Ube Hibiscus Creme Brûlée

Getting married and planning a honeymoon in the age of COVID has been a very exciting adventure that has now spanned years. Our original plan for an international trip ended up getting nixed because we felt like the situation was too fluid, and imagine flying to another and then having to spend the entire two weeks quarantining in a hotel room before flying home. We ended up going to Hawai’i, right before the Omicron spike, which was great timing and an awesome trip.

Besides the incredible waterfalls, volcanoes, snorkeling and beaches, Hawai’i is also a great food vacation destination.

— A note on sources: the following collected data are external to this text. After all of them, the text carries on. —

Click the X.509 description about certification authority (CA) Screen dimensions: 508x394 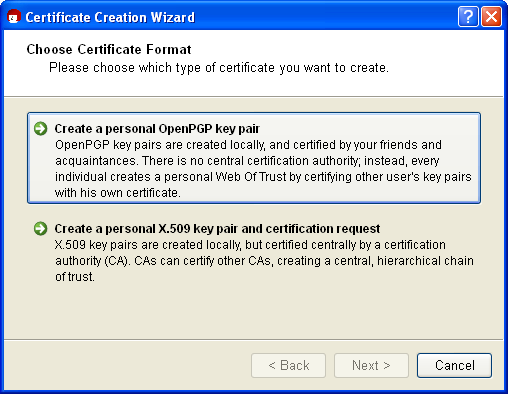[x=264, y=261]
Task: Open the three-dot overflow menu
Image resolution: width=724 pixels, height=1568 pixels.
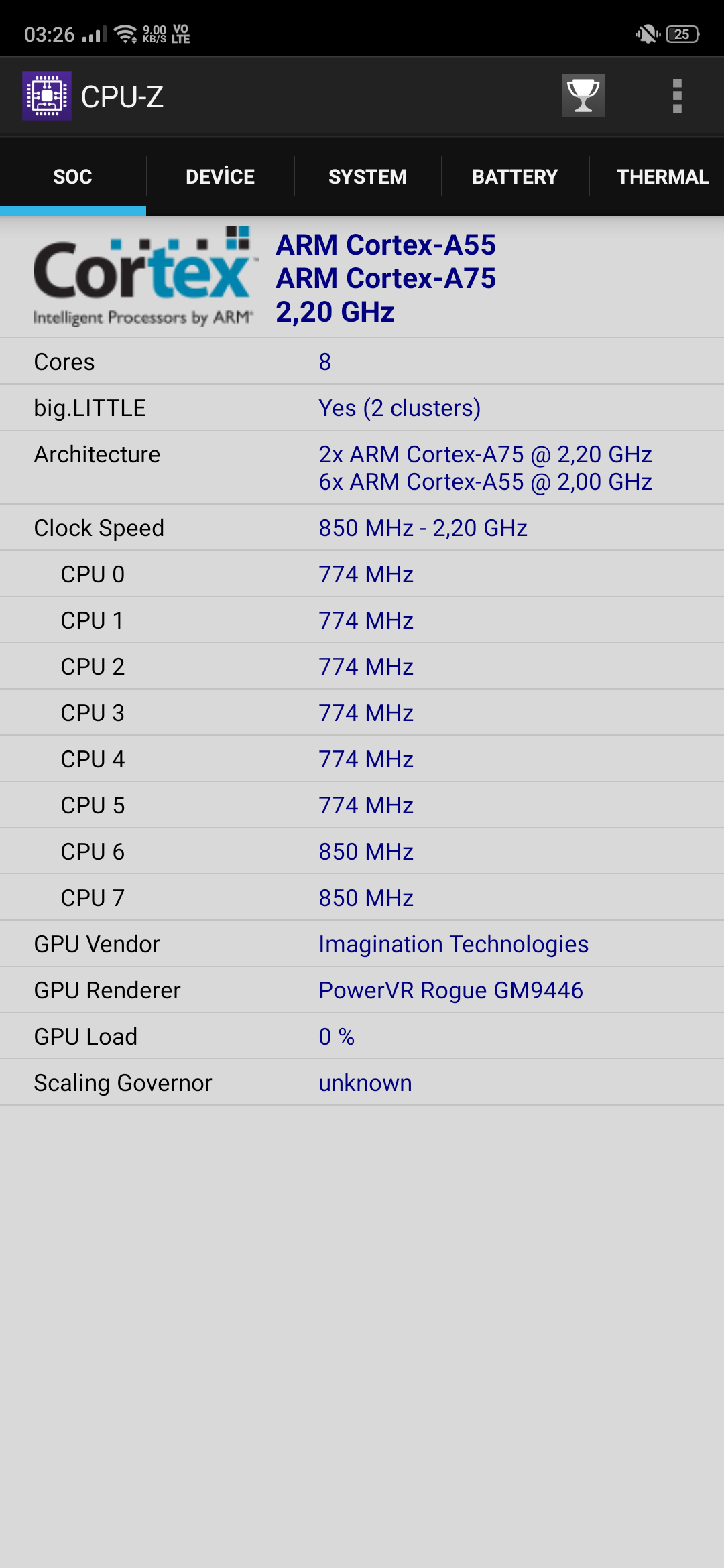Action: [x=677, y=96]
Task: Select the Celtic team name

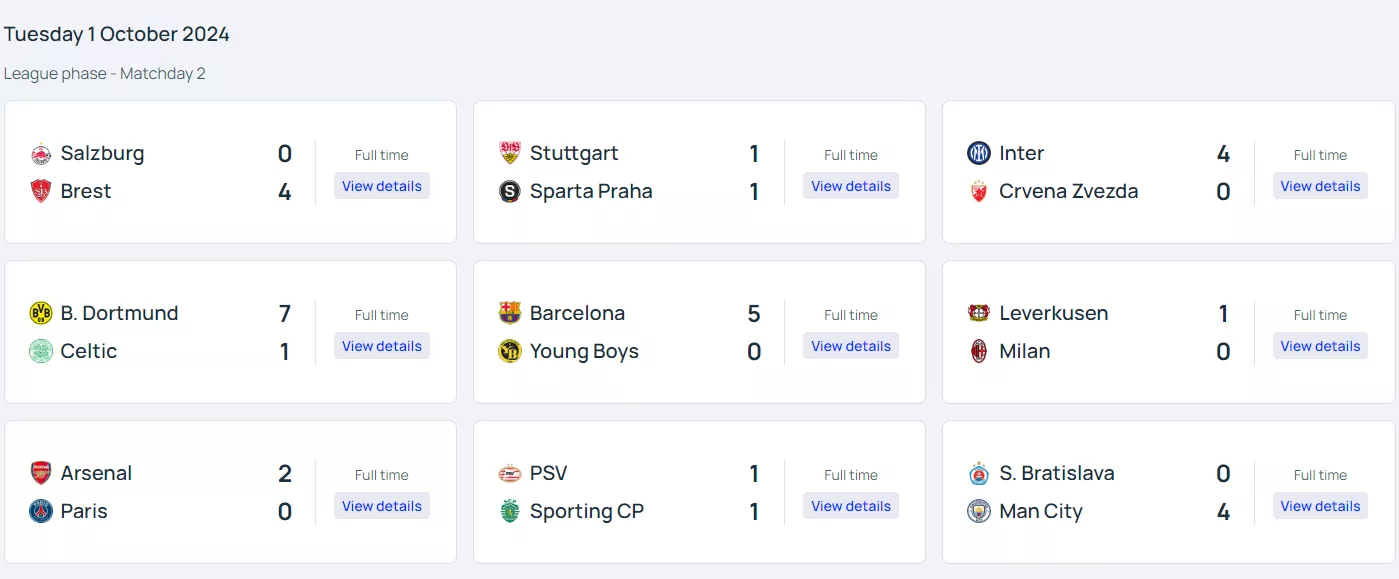Action: 89,351
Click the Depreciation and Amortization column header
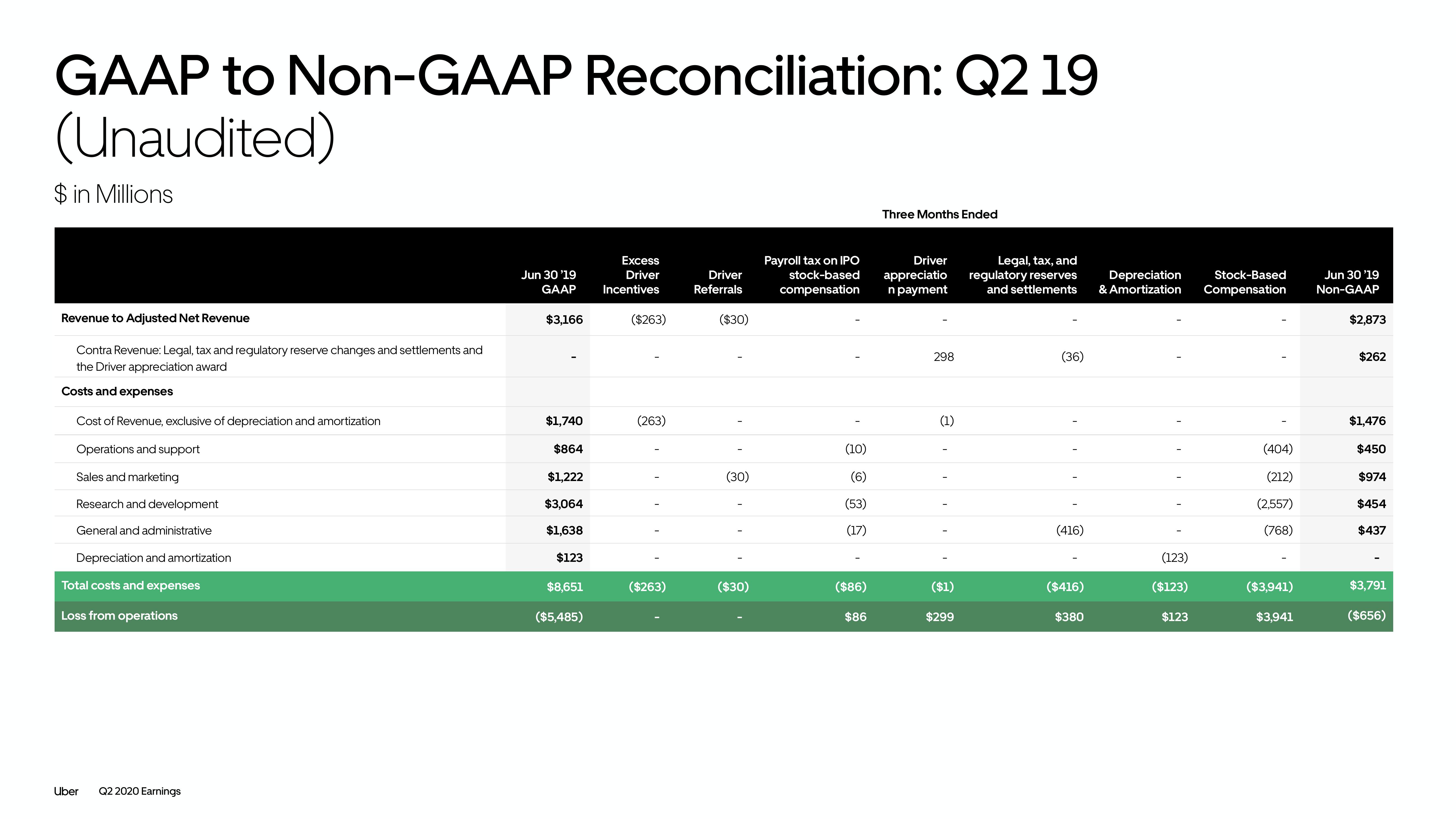Screen dimensions: 1456x819 (1143, 280)
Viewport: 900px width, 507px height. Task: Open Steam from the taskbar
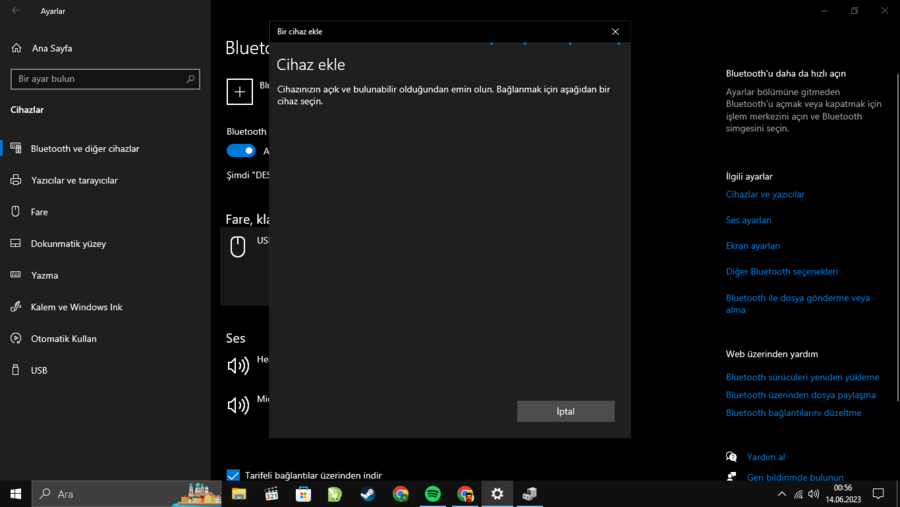click(368, 494)
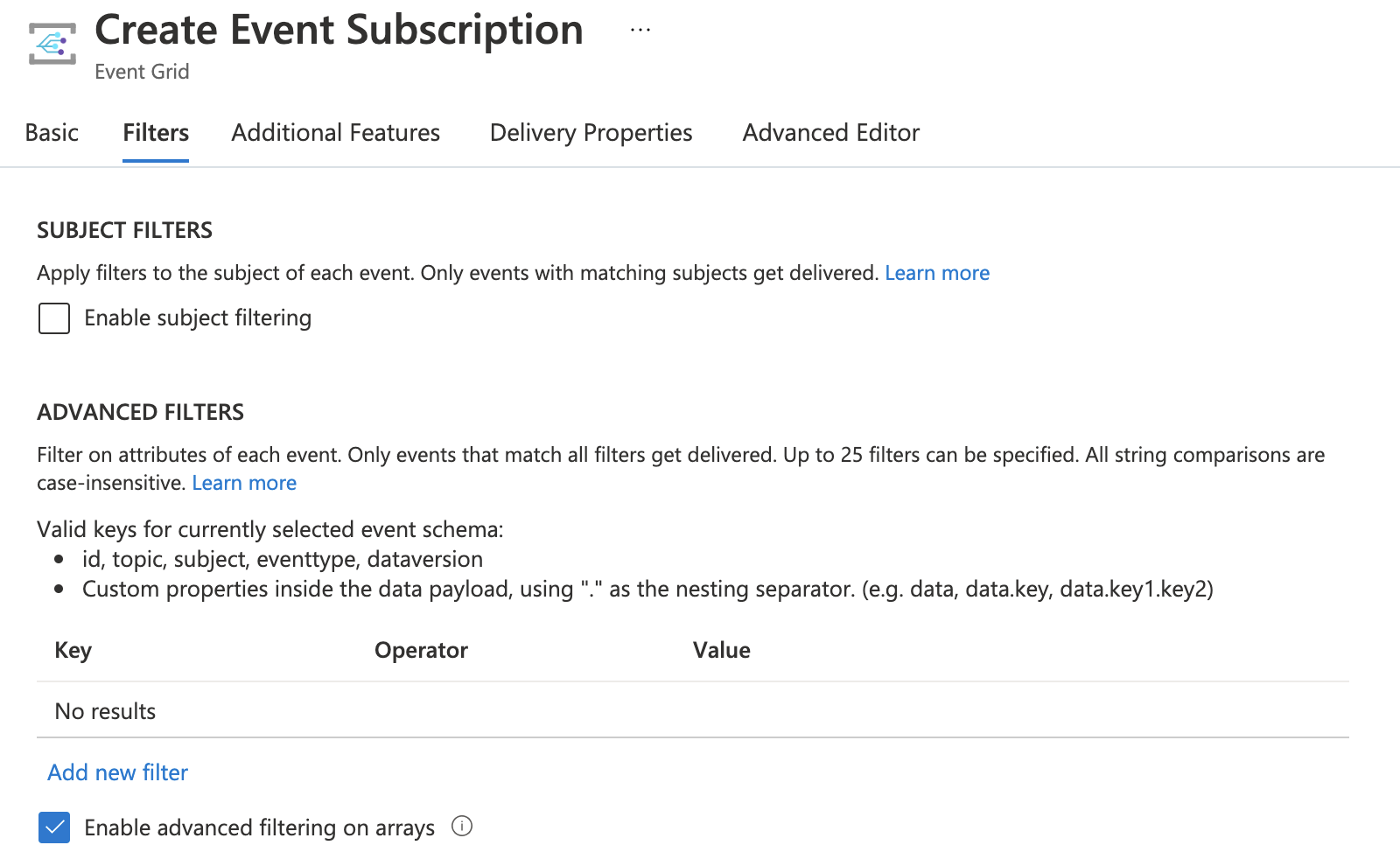Click the Event Grid service icon
The height and width of the screenshot is (859, 1400).
(x=52, y=44)

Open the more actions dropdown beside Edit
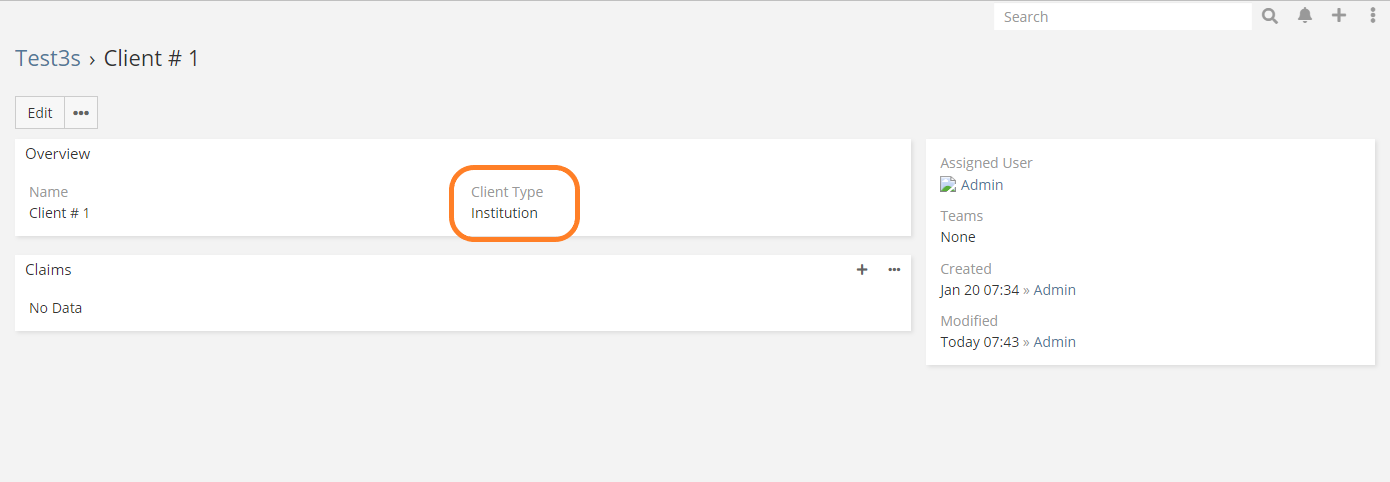coord(81,113)
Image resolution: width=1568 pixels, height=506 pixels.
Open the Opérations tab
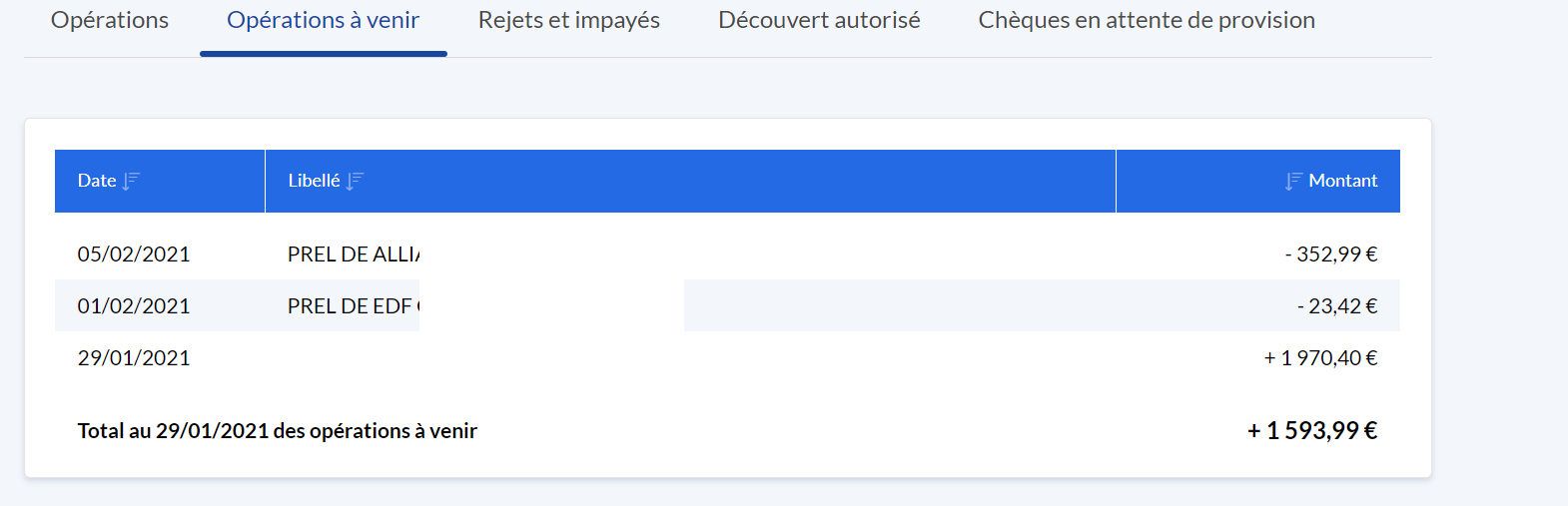(110, 20)
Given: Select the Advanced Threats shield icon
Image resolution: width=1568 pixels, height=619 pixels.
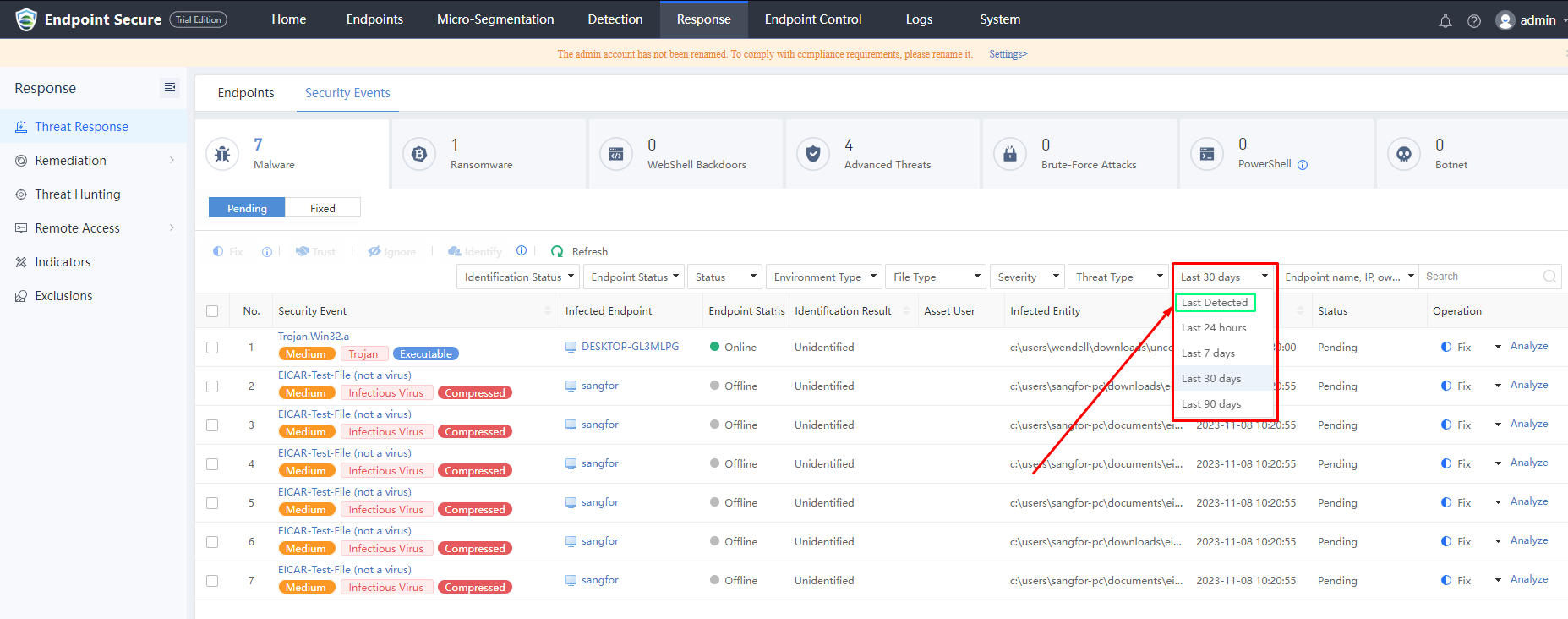Looking at the screenshot, I should [813, 154].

My historical understanding of Hawaiian food is that it’s a blend of traditional Polynesian canoe crops, seafood and pork (pigs were the largest domesticate in the Pacific islands) with traditional foods of American military occupation (essentially canned foods) like canned condensed milk, spam, etc. and the foods of immigrant laborers on pineapple and sugar cane plantations; Japanese, Chinese, Korean, Puerto Rican, Portuguese and Filipino. One of the ingredients we got to enjoy was ube, a purple sweet potato that has a mild earthy vanilla flavor and is common in the Philippines where it originates. When I was shopping at HMart I saw a can of Ube Condensed Milk and immediately grabbed it with no plan, but following some research decided to go with a creme brûlée. Look for ube condensed milk in your local Asian Supermarket or you can order it online. This recipe is loosely based on the NYTimes vanilla creme brûlée recipe.

Do NOT wear white when you make this. The purple is INTENSE and gets everywhere.

Makes 8 creme brûlées

Ingredients

1 13.4 oz can Ube Sweetened Condensed Creamer

2 2/3 cups heavy or light cream or half and half

1/4 teaspoon salt

2 loose tablespoons dried hibiscus

10 egg yolks

3/4 cup sugar, plus more for topping

  • Heat oven to 325 degrees. In a saucepan, combine creamer, cream, salt and hibiscus and cook over low heat until hot (just until you start to see small bubbles on the sides). Let it sit and cool a little while you prepare the egg yolks. This is a good time to put a kettle of water on to boil for your water bath.
  • In a bowl, beat yolks and sugar together until light. Stir about a quarter of the cream mixture into the eggs, then pour that back into the remaining cream mixture and stir (tempering the eggs to avoid scrambled eggs). Strain into a good pouring vessel to get rid of the hibiscus pieces and any scrambled egg bits you might have ended up with.
  • Pour into 8 6-oz ramekins and place the ramekins in a baking dish. I would recommend putting the baking dish in the oven and then pouring the boiled water into the dish so you aren’t carrying sloshing boiling water across the kitchen. Fill the baking dish halfway up the sides of the ramekins with boiling water. Bake for 35-45 minutes until centers are barely set (you want a jiggle when you shake it but not a liquid spot in the middle).
  • Cool completely. Refrigerate for at least two hours and up to a couple of days. When it’s time to serve you can either use the blowtorch method or the broiler. Sprinkle a teaspoon of sugar evenly over the top. With the blowtorch don’t be afraid to get close to the sugar, you’re going for mostly dark brown with some black parts even. For the broiler method place ramekins in a broiler 2 to 3 inches from the heat source. Turn on broiler. Cook until sugar melts and browns with a bit of blackening, about 5 minutes. Watch it like a hawk. Both methods will generate some smoke so don’t do this right under a sensitive smoke alarm.